Resistance not futile for seniors
Resistance training can be good for seniors, slowing cognitive decline while improving their strength and mobility, new research shows.
Previous studies have found that aerobic exercise can help keep people mentally sharp as they age, yet few have looked at the effects on brain health of weight training to build and strengthen muscles and bone.
In a study of 155 women aged 65 to 75, researchers at the University of British Columbia found those assigned to a year of once- or twice-weekly training with weights showed measurable improvement in cognitive ability.
The study, published in the Archives of Internal Medicine, randomly assigned the women to one of three exercise groups: once-a-week resistance training; the same program twice a week; or a twice-weekly balance and toning routine.
Researcher Teresa Liu-Ambrose says that after 12 months, there was a significant improvement in selective attention and decision-making among those in resistance-training versus those in the balance and tone group.
Testing showed that the women in weight-training improved cognitive ability by up to 12.6 per cent after a year.

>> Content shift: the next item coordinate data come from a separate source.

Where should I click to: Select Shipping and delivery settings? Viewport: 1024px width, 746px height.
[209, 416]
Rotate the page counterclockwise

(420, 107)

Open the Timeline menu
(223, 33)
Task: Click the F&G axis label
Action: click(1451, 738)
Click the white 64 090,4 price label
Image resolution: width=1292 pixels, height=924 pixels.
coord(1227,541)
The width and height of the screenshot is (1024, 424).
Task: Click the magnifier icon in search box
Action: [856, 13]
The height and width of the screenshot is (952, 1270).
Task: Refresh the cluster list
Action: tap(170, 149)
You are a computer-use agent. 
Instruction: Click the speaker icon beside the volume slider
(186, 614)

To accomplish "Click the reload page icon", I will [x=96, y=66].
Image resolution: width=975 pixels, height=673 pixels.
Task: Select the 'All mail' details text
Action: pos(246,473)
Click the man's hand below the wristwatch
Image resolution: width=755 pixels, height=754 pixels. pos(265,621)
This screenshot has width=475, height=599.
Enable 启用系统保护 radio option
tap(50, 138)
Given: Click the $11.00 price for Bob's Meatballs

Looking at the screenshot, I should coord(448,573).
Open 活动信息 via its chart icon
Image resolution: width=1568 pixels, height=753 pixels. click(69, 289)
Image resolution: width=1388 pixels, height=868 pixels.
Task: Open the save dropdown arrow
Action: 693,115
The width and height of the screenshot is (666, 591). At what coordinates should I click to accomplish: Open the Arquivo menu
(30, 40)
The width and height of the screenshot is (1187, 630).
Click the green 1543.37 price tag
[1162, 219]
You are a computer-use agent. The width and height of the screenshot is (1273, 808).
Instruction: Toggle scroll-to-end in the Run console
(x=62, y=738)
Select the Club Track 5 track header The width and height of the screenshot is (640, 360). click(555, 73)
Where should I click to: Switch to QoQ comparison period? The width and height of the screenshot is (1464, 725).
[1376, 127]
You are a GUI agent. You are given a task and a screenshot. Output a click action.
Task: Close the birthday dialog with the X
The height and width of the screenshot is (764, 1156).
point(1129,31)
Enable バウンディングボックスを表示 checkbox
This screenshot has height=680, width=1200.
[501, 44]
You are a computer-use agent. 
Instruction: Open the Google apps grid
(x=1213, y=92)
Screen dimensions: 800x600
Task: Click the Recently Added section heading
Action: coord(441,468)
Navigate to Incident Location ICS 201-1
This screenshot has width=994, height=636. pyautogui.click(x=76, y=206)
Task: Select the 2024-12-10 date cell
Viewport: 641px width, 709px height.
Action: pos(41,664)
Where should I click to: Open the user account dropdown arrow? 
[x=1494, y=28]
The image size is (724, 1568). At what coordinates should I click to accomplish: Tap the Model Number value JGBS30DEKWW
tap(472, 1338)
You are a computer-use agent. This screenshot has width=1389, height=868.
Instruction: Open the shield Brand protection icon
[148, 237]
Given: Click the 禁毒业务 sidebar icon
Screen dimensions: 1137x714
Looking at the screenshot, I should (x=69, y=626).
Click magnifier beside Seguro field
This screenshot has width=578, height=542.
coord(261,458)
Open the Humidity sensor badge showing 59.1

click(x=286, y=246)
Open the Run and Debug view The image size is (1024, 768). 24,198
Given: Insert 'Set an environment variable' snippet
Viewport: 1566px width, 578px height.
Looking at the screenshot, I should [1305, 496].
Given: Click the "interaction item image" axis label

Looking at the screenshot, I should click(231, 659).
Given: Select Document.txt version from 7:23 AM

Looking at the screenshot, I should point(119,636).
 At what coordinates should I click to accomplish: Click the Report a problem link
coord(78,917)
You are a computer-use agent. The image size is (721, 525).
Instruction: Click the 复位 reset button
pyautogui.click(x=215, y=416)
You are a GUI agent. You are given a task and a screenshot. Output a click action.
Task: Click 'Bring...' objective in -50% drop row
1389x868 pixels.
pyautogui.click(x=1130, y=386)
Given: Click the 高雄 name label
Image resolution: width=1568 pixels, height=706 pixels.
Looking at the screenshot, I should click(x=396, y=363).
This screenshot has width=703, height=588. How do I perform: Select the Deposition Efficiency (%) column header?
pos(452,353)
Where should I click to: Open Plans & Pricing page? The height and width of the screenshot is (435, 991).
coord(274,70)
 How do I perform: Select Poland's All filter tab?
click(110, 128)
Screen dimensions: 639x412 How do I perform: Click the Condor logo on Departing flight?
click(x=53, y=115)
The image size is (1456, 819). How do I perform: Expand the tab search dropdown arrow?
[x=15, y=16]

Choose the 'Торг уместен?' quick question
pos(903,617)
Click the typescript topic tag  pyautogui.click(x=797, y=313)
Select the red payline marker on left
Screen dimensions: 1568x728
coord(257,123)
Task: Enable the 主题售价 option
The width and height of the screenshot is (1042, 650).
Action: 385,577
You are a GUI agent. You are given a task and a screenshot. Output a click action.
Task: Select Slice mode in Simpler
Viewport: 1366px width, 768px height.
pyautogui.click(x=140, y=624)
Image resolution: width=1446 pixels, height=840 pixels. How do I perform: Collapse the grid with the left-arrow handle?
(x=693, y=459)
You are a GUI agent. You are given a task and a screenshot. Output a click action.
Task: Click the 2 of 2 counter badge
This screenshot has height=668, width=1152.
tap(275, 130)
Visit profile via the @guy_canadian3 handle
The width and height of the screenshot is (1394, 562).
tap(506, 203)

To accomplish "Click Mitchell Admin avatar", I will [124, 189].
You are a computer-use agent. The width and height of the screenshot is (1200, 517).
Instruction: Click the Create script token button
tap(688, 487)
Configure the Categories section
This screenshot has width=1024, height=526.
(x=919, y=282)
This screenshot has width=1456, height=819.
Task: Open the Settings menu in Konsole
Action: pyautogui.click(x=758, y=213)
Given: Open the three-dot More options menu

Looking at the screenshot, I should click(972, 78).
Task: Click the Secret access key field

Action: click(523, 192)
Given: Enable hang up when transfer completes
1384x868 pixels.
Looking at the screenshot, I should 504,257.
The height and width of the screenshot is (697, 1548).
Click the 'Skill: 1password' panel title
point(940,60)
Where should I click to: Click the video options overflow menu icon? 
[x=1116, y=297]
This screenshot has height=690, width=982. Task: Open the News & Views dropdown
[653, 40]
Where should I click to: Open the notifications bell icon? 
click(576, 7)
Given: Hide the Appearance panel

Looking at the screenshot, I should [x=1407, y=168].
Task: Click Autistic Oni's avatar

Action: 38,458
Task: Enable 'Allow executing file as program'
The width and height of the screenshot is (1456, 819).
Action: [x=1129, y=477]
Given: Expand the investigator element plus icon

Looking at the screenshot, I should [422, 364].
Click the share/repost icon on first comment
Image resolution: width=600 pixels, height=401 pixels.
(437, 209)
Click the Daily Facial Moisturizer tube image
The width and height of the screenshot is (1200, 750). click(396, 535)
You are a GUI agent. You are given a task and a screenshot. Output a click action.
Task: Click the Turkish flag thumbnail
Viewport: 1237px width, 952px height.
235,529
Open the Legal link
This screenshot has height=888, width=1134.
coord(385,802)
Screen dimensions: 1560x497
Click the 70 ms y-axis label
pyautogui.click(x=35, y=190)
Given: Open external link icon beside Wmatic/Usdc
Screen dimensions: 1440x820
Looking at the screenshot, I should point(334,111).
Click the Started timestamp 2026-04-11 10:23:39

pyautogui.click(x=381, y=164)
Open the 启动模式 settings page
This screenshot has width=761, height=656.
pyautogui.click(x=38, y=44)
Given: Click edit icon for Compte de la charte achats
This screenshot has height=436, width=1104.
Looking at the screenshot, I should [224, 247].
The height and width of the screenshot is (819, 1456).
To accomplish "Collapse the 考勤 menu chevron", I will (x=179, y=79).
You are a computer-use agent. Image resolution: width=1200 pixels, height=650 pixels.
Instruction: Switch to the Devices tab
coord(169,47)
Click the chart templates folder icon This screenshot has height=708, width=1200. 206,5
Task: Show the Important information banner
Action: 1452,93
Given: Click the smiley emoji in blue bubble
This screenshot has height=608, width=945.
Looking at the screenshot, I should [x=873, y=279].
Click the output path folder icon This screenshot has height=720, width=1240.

Those who did balance and toning exercises regressed slightly.
Cognitive decline among seniors is a key risk factor for falls.
Never give up on quitting
A new British study finds people with early lung cancer who quit smoking can double their chances of surviving.
Researchers analyzed previous data from 10 studies examining how longtime smokers survived after being diagnosed with lung cancer.
People with lung cancer who continued smoking had a 29-to-33 per cent chance of surviving five years. But those who kicked the habit had a 63-to-70 per cent chance of being alive after five years.
Warning issued over Meridia
The U.S Food and Drug Administration is warning doctors that the weight loss pill Meridia can increase the risk of heart attack and stroke in patients with a history of heart problems.
The FDA is adding new labelling to the drug, stressing it shouldn’t be used in patients with heart failure, hypertension, irregular heart beats and other problems.
The FDA approved Meridia in 1997 as a weight loss aid alongside diet and exercise.
U.S. newborns getting smaller
A new study finds American newborns are arriving a little smaller — but Harvard researchers can’t explain why.
Fatter mothers tend to produce heavier babies, and obesity is soaring.
Yet the study of nearly 37 million births shows newborns were a bit lighter — about 1.8 ounces — in 2005 than in 1990, ending a half-century of rising birth weights.
They study is in the journal Obstetrics and Gynecology.